Is there any chance you could clarify this second approach because the second option I can't do hahaha.
Best,
-J J
Groan. I gave this talk to my friend Mister Grey just before he helped me achieve first stage homelessness by hauling some of my books to a safe-house. My income was down to $250 a month and would dip further with the banning of books in June. We were drinking cheap beer while the BPD chopper swirled overhead in search of a shooter...
Let's see what this fat drunk had to say... Thanks for the time stamp so I don't have to listen to all of it.
Who is this asshole?
He's drinking Carlsberg beer?
I do not like him at all.
However, if I could more clearly state what seems to have been his point:
Management in a managerial system is hell.

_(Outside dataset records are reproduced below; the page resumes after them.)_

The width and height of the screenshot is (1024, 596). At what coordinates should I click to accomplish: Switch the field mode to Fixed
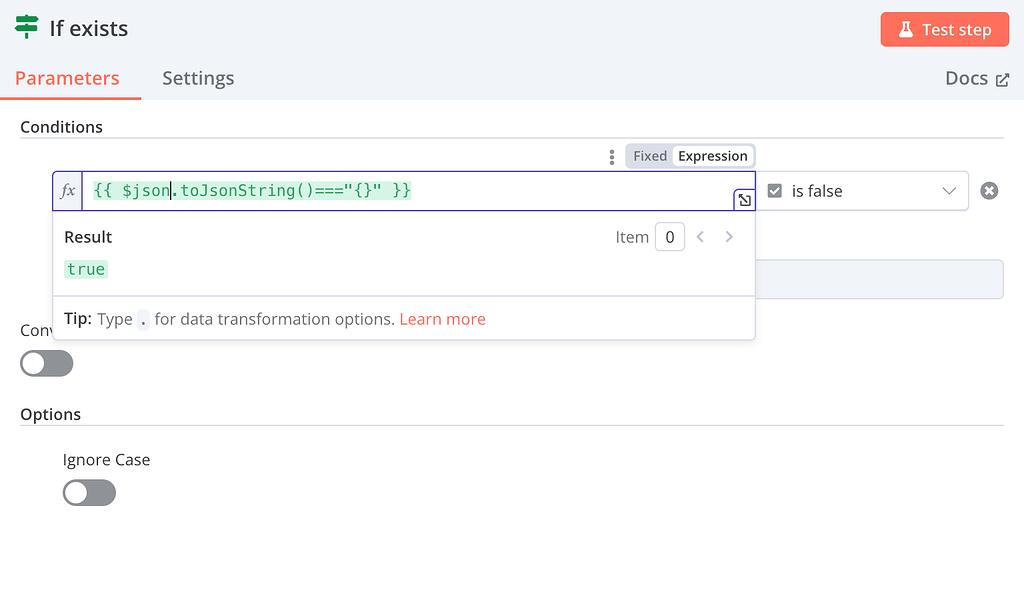tap(650, 156)
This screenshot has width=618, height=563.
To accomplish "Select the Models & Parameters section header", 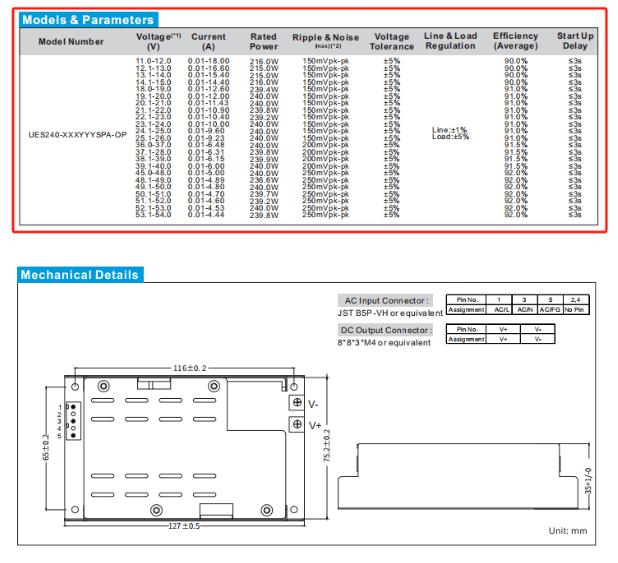I will click(88, 19).
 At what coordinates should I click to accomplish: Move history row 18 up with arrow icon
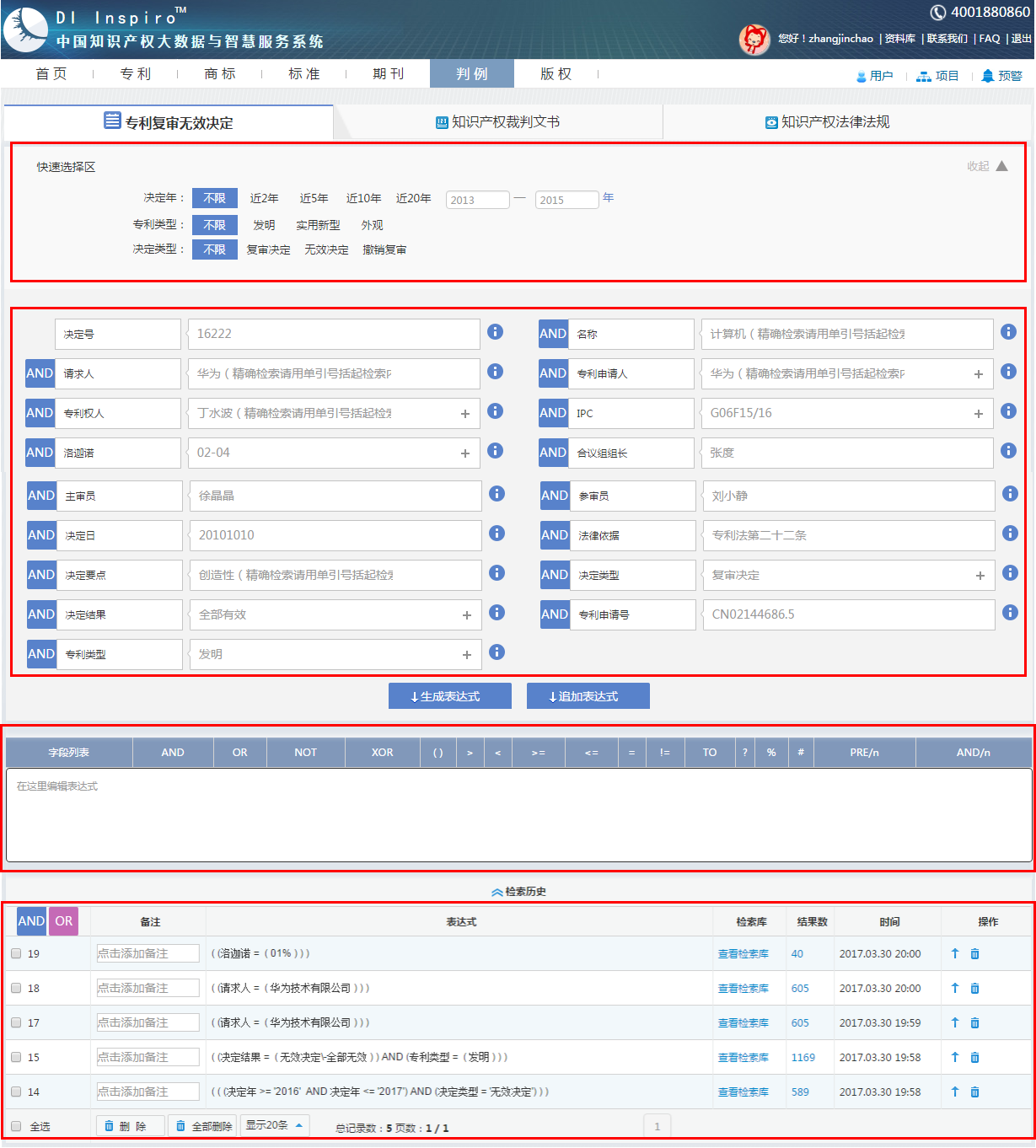coord(955,988)
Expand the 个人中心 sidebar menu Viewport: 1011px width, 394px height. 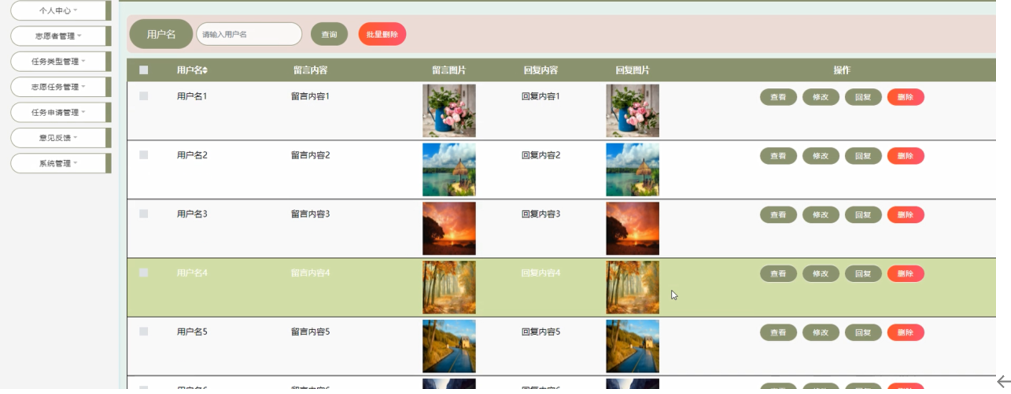click(58, 11)
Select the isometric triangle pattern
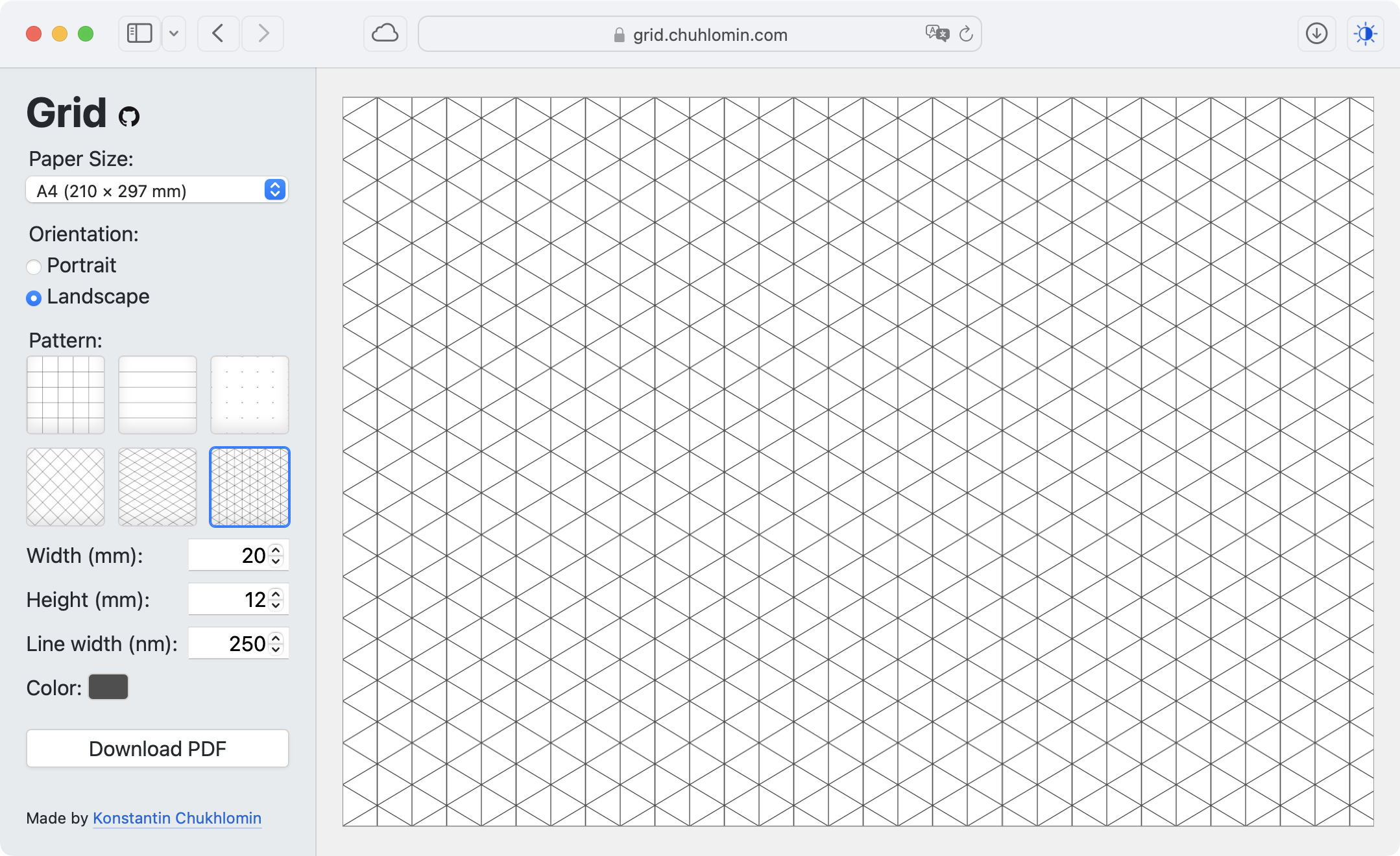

To serve a system as its representative, when that system is a lie, built upon lies, beholding to lies and ever spawning new lies, this requires us to lie. And when we lie a part of us is diminished. Lying, in particular about who we are, is a damaging to our soul.
I knew that when I decided to travel and write as fictional character Randy Sterling Bracken at about the time this video was taken, as I was leaving Sensie Steve's house, sitting in the room where I shattered my nose during the five-hour seizure that came of me staying up three days in a row writing one two many times, but I denied it. A year later, out west, when I tried to introduce myself as Randy, I could not—just did not have the acting ability to do it. I had used up the actor in me working as a store manager. Even when writing as Randy, I found myself incapable of shaking hands with a man, woman or beast and declaring that I was something other than who I was. I always answered that I was James. I could sense then, as I failed to identify as a phony person, that I had lost this ability a decade earlier identifying as “The General Manager” named Jimmy when I was a writer named James in my heart.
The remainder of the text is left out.